Notwithstanding examples like the recent Renren lawsuit and settlement, up until now U.S. derivative lawsuits have, according to the white paper, “not been considered a significant exposure for non-U.S. companies and their D&O insurers, and they are rarely taken into consideration in the pricing of non-U.S. firms.”
However, the recent spate of New York derivative lawsuit filed against non-U.S. companies shows that U.S. plaintiffs’ law firms “are interested in pursuing derivative claims against D&Os of foreign companies under plaintiff-friendly U.S. litigation rules and in order to cash in on the companies’ D&O insurance program.” As the Renren case itself shows, “the potential size of these claims … can escalate quickly and for underwriters outside the U.S., this type of potential aggregation is something that merits closer attention going forward.”

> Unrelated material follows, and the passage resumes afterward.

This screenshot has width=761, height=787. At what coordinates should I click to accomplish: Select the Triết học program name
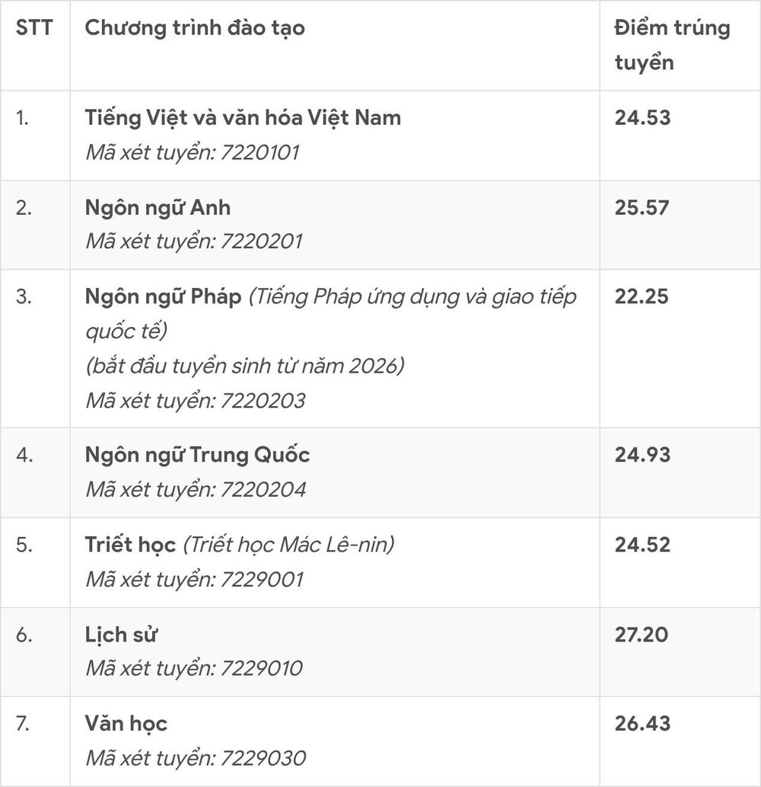click(130, 545)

There is no doubt that this recent surge of U.S. derivative litigation against the boards of non-U.S. companies represents a potentially significant development. Indeed, given the Renren lawsuit and settlement, the possibilities of these kinds of lawsuit in the future should not be disregarded or overlooked regardless of what happens to the ten recent derivative lawsuit filings. The white paper is correct that the risk of U.S.-based derivative litigation may not always have been fully taken into account in the underwriting and pricing of non-U.S. companies, and to that extent all of these recent developments are important considerations for D&O insurers considering providing insurance for non-U.S. companies should be taking into account.
One comment about the plaintiffs’ liability theories concerning the D&O insurance in their complaints against the various boards of the companies involved. The plaintiffs’ insurance related allegations seem to assume that the D&O insurance policy is an asset that exists for the benefit of the company, as a source of funds to compensate alleged victims of wrongdoing. This way of thinking stands the value proposition of D&O insurance on its head. Companies don’t buy D&O insurance so that there is a source of funds to compensation victims. Rather, companies buy D&O Insurance to protect their directors and officers against the liability claims – that is, against the very kinds of claims the plaintiffs in these cases have asserted against the various companies’ board members. The plaintiffs lawyers may confused about this, but readers of this blog and (I hope) the courts should not.